La instrucción fue dirigida a la ministra de Transporte, Elsa Noguera, a quien el mandatario solicitó realizar una revisión de las fotomultas instaladas en el territorio nacional, especialmente aquellas que puedan estar operando bajo condiciones que generen cuestionamientos.
La petición se produjo después de que Noguera interviniera frente a la instalación de tres nuevas cámaras de fotodetección en la vía que comunica a Barranquilla con Cartagena. El presidente destacó la decisión de frenar su puesta en funcionamiento y sostuvo que estos mecanismos deben tener como prioridad la seguridad vial.
“Le pido que revise a fondo el funcionamiento y la legalidad de todas las fotomultas en el territorio nacional. Estos mecanismos deben servir para proteger la vida y mejorar la seguridad vial, no para convertirse en una trampa contra los ciudadanos ni en un negocio a costa de su bolsillo”, manifestó De La Espriella.
El jefe de Estado también advirtió que el Gobierno deberá actuar con “contundencia” cuando se detecten posibles irregularidades, abusos o sistemas que, según su planteamiento, hayan sido implementados con una finalidad principalmente recaudatoria.

“No podemos permitir más atropellos contra los colombianos. El Estado está para servir al ciudadano, no para abusar de él”, agregó.
La controversia alrededor de la vía Barranquilla-Cartagena surgió luego de que se conociera la intención de instalar tres nuevas cámaras de fotodetección en este corredor, que ya cuenta con otros dispositivos.

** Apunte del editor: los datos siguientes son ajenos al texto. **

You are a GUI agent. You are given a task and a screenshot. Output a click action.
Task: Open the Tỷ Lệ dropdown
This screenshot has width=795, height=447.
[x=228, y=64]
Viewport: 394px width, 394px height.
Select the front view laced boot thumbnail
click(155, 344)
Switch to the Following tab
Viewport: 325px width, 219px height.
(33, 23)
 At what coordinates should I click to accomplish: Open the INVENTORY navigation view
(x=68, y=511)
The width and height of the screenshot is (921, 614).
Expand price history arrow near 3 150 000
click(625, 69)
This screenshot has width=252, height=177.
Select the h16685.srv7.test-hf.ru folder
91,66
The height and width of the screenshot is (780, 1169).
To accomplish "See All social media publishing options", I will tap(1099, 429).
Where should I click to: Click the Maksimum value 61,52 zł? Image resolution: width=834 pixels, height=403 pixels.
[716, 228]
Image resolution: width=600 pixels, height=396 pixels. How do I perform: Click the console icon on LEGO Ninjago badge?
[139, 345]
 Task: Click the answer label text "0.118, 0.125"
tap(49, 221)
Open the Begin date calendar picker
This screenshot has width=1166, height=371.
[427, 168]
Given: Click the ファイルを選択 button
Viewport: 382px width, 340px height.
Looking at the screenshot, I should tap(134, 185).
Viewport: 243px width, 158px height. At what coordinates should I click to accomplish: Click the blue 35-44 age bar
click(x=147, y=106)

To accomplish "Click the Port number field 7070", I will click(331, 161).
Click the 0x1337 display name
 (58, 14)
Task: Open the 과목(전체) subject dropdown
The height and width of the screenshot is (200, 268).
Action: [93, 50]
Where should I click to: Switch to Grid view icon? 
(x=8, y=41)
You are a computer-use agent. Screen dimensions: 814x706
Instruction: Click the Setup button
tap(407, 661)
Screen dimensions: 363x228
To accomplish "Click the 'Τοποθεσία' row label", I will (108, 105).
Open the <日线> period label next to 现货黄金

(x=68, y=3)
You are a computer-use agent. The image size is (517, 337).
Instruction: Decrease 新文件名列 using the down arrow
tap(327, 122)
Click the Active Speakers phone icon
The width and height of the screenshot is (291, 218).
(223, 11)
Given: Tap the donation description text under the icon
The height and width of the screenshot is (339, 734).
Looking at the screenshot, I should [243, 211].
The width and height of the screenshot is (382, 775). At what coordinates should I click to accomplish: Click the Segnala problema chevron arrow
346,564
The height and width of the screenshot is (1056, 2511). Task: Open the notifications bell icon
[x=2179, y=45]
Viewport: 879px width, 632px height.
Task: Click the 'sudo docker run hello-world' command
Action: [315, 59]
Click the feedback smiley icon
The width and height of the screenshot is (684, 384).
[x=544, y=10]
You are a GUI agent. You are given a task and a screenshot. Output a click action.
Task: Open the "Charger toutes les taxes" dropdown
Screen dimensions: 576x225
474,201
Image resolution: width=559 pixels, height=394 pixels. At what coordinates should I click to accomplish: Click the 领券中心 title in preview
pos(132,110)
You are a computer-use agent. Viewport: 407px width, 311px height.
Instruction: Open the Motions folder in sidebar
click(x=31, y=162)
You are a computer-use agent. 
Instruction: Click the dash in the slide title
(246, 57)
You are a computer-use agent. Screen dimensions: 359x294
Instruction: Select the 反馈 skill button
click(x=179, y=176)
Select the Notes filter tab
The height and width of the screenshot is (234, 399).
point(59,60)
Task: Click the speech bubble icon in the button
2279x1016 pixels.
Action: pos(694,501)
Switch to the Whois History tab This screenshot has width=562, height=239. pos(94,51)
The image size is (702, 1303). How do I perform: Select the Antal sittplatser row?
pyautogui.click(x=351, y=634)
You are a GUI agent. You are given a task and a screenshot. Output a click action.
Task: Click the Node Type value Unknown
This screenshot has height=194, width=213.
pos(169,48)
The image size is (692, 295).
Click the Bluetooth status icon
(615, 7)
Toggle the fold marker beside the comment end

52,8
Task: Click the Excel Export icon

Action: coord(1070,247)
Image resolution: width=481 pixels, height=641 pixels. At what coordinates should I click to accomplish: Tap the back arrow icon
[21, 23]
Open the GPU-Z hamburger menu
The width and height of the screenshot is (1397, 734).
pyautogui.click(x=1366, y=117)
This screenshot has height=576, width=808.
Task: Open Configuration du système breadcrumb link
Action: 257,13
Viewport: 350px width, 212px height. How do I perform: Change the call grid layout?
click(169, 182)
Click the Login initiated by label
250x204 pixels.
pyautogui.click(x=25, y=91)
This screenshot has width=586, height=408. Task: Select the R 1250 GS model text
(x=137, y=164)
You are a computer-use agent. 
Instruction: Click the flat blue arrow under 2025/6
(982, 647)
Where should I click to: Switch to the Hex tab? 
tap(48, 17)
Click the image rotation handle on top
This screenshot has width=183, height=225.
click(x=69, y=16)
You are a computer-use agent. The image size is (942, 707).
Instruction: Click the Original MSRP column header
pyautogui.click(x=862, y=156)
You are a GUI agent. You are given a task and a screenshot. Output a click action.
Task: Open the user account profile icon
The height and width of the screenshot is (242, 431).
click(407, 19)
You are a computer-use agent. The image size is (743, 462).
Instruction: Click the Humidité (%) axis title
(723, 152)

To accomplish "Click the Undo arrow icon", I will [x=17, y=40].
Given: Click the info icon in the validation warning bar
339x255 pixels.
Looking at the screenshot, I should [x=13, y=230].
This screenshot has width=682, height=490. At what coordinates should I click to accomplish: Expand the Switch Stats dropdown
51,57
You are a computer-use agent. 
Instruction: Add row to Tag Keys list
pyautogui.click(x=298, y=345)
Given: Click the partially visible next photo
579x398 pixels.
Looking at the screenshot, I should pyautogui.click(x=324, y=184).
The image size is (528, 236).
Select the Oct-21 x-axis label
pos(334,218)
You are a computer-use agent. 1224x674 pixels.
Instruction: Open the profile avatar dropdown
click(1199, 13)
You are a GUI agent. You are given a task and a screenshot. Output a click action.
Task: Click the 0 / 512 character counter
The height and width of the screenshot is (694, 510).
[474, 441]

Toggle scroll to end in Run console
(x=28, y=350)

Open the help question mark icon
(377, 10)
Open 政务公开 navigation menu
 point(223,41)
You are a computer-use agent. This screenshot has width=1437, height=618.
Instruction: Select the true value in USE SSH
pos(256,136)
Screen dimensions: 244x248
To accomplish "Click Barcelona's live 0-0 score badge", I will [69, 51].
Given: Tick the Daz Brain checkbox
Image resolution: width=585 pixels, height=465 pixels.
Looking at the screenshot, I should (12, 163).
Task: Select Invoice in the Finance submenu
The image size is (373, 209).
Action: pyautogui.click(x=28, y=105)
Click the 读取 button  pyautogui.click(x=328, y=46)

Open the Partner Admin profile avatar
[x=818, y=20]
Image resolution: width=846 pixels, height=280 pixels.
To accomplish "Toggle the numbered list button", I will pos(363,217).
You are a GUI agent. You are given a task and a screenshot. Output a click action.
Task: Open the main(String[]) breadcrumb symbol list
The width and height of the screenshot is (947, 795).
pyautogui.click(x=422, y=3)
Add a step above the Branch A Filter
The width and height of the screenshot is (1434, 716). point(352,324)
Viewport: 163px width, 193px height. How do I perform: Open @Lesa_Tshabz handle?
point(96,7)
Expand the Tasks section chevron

El director del Instituto de Tránsito del Atlántico, Carlos Mafio Granados, confirmó que estas tres cámaras no entrarán en funcionamiento, después de la posición expresada por la ministra de Transporte, quien consideró excesivo que la vía pudiera llegar a contar con siete fotomultas.
El Gobierno Nacional busca ahora establecer si los sistemas de fotodetección que operan en las carreteras del país cumplen con los requisitos legales y si su ubicación responde realmente a criterios de seguridad vial.
La revisión podría generar cambios en aquellos puntos donde se determine que existen irregularidades, mientras que el Gobierno insiste en que las cámaras deben utilizarse como herramientas para prevenir accidentes y reducir los índices de siniestralidad, y no como mecanismos destinados exclusivamente a generar ingresos por multas.